Please set down all of the data below verbatim.

**RECORD SET:**
+-------+
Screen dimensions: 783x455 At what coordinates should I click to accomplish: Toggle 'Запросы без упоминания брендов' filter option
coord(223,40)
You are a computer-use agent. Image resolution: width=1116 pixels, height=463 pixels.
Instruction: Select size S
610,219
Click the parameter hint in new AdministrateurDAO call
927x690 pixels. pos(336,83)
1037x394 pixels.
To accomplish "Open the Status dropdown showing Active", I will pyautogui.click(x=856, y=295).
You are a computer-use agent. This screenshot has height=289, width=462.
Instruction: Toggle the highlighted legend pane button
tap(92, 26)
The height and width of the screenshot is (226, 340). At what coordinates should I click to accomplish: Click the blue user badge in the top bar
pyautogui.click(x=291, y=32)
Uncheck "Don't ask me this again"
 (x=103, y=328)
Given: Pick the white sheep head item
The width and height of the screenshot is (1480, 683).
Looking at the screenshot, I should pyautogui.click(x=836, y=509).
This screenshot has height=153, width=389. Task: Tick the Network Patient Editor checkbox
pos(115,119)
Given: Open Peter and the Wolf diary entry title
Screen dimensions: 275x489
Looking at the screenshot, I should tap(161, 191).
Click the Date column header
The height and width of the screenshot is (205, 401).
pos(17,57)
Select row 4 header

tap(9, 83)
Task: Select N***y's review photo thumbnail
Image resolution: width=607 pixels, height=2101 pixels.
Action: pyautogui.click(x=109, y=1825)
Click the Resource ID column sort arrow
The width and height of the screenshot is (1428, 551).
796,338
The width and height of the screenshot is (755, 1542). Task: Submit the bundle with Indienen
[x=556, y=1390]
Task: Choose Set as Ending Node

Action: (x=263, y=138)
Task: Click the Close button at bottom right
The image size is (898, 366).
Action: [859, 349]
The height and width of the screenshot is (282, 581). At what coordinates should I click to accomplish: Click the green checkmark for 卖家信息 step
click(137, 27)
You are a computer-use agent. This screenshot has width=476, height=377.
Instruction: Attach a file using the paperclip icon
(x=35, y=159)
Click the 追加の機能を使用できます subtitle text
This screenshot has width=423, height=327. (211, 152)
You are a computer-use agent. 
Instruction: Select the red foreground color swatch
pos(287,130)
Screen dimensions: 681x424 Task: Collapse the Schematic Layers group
+-------+
**EXERCISE ANSWER:**
Screen dimensions: 783x455 At what coordinates should I click to accomplish: Toggle 'Запросы без упоминания брендов' filter option
coord(223,40)
You are a computer-use agent. Image resolution: width=1116 pixels, height=463 pixels.
Instruction: Select size S
610,219
Click the parameter hint in new AdministrateurDAO call
927x690 pixels. pos(336,83)
1037x394 pixels.
To accomplish "Open the Status dropdown showing Active", I will pyautogui.click(x=856, y=295).
You are a computer-use agent. This screenshot has height=289, width=462.
Instruction: Toggle the highlighted legend pane button
tap(92, 26)
The height and width of the screenshot is (226, 340). At what coordinates should I click to accomplish: Click the blue user badge in the top bar
pyautogui.click(x=291, y=32)
Uncheck "Don't ask me this again"
 (x=103, y=328)
Given: Pick the white sheep head item
The width and height of the screenshot is (1480, 683).
Looking at the screenshot, I should pyautogui.click(x=836, y=509).
This screenshot has height=153, width=389. Task: Tick the Network Patient Editor checkbox
pos(115,119)
Given: Open Peter and the Wolf diary entry title
Screen dimensions: 275x489
Looking at the screenshot, I should tap(161, 191).
Click the Date column header
The height and width of the screenshot is (205, 401).
pos(17,57)
Select row 4 header

tap(9, 83)
Task: Select N***y's review photo thumbnail
Image resolution: width=607 pixels, height=2101 pixels.
Action: pyautogui.click(x=109, y=1825)
Click the Resource ID column sort arrow
The width and height of the screenshot is (1428, 551).
796,338
The width and height of the screenshot is (755, 1542). Task: Submit the bundle with Indienen
[x=556, y=1390]
Task: Choose Set as Ending Node

Action: (x=263, y=138)
Task: Click the Close button at bottom right
The image size is (898, 366).
Action: [859, 349]
The height and width of the screenshot is (282, 581). At what coordinates should I click to accomplish: Click the green checkmark for 卖家信息 step
click(137, 27)
You are a computer-use agent. This screenshot has width=476, height=377.
Instruction: Attach a file using the paperclip icon
(x=35, y=159)
Click the 追加の機能を使用できます subtitle text
This screenshot has width=423, height=327. (211, 152)
You are a computer-use agent. 
Instruction: Select the red foreground color swatch
pos(287,130)
Screen dimensions: 681x424 Task: Collapse the Schematic Layers group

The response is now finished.